- [Supplied material]:

"""

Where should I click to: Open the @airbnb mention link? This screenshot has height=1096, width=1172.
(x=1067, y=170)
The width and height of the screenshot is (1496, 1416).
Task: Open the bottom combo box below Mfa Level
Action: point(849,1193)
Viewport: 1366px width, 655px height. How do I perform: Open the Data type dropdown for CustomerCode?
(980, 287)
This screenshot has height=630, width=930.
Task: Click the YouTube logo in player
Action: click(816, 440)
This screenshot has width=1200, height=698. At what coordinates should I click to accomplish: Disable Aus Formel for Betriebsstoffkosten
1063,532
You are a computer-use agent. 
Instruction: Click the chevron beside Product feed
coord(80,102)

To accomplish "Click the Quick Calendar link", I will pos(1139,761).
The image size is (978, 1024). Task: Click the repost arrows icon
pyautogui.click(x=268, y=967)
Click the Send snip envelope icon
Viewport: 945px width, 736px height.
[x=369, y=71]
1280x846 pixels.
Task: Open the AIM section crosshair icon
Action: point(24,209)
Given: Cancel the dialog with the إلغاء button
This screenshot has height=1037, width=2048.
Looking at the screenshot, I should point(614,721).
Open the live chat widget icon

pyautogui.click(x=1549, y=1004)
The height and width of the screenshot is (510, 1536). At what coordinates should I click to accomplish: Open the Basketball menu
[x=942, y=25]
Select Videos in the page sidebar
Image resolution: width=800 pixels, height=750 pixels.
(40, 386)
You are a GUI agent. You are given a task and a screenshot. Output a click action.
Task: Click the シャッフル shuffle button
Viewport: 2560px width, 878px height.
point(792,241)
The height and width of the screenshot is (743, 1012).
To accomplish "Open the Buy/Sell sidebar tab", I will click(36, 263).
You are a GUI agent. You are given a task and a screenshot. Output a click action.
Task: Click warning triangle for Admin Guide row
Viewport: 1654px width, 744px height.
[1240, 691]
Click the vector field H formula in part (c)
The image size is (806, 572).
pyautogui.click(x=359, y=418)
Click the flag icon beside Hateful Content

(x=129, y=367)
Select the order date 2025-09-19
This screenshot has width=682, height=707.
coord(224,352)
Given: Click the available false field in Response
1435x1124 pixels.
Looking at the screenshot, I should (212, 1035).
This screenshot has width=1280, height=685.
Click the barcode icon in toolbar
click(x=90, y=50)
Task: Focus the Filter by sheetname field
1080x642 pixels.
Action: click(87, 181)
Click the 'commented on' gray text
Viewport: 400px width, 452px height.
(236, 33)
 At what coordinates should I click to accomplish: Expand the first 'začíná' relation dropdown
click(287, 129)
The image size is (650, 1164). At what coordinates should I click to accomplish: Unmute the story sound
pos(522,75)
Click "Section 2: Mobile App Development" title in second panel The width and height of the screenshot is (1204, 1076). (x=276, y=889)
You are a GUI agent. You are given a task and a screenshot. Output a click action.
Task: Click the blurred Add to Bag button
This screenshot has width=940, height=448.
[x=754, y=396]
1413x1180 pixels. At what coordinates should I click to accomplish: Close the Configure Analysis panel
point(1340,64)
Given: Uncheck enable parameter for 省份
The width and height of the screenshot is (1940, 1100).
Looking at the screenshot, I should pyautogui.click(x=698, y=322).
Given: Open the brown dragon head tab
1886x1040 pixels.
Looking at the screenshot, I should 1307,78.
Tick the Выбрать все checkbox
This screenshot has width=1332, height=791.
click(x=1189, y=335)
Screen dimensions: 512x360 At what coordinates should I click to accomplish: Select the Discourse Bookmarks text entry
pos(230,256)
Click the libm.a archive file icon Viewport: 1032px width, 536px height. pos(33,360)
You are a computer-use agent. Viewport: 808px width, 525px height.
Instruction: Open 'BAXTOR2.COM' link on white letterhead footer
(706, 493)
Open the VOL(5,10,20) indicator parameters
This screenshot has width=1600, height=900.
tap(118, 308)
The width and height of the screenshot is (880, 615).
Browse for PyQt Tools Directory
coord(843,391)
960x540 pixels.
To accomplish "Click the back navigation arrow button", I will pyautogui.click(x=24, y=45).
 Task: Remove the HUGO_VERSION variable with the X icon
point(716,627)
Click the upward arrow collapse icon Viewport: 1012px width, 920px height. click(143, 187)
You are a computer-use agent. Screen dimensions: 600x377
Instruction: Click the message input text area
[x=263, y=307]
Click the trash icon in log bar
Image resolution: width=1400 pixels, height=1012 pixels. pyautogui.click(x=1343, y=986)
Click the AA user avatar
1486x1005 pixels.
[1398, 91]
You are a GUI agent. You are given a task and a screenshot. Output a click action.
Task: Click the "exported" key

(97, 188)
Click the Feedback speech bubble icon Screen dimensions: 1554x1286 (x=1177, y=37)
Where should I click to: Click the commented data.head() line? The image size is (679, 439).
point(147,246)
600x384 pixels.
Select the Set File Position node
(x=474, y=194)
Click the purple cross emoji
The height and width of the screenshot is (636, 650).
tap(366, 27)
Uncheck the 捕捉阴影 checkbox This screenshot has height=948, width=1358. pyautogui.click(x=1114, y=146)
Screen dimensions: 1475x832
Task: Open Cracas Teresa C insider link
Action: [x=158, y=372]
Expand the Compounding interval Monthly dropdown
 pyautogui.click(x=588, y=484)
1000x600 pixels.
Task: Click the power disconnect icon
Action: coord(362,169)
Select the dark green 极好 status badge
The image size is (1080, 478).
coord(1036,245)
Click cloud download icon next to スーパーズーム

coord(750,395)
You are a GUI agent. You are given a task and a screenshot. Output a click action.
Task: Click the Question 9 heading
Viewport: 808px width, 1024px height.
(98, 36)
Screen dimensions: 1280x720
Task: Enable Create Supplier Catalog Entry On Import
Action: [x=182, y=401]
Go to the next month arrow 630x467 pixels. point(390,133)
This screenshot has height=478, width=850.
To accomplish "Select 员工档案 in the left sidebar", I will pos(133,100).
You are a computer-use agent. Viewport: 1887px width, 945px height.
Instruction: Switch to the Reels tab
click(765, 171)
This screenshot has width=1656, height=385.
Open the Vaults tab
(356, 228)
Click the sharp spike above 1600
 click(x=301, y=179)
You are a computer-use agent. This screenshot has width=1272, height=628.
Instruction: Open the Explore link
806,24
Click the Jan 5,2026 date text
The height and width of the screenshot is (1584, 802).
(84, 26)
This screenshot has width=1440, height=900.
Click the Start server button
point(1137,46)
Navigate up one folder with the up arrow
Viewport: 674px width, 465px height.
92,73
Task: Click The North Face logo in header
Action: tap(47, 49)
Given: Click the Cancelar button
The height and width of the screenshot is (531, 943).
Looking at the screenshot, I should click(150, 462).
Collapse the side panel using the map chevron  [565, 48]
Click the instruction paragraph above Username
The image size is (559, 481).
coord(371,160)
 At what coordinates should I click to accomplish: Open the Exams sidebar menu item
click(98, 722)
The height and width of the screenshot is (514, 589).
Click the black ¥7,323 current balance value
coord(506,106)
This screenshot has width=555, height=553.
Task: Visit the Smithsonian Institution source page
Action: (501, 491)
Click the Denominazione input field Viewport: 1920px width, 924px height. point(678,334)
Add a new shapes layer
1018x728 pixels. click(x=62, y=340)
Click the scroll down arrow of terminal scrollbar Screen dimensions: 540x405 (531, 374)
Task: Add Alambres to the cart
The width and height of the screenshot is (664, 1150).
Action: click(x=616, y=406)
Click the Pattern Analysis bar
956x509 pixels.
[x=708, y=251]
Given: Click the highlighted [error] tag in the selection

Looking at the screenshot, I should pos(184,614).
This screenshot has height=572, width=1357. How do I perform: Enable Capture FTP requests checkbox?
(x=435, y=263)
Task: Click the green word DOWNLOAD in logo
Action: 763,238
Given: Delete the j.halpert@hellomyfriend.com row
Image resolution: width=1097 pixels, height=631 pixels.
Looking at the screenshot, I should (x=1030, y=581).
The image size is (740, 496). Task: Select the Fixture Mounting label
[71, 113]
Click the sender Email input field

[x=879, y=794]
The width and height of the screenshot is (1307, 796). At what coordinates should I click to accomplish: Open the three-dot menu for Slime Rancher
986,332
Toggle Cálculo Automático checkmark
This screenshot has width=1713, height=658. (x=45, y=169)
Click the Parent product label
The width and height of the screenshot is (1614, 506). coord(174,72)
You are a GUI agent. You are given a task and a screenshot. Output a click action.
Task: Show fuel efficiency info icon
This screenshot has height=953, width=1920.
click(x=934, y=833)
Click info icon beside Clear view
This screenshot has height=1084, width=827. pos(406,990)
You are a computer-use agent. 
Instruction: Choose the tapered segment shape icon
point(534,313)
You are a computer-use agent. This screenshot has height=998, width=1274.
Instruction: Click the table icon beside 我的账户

"""

- [Instructions for the task]: What belongs in the answer is each line from the listing above that contains "computer".

- [Answer box]:
You are a computer-use agent. 
You are a computer-use agent. Viewport: 808px width, 525px height.
You are a computer-use agent. Screen dimensions: 600x377
You are a computer-use agent. Viewport: 1887px width, 945px height.
You are a computer-use agent. This screenshot has width=1272, height=628.
You are a computer-use agent. 
You are a computer-use agent. This screenshot has height=998, width=1274.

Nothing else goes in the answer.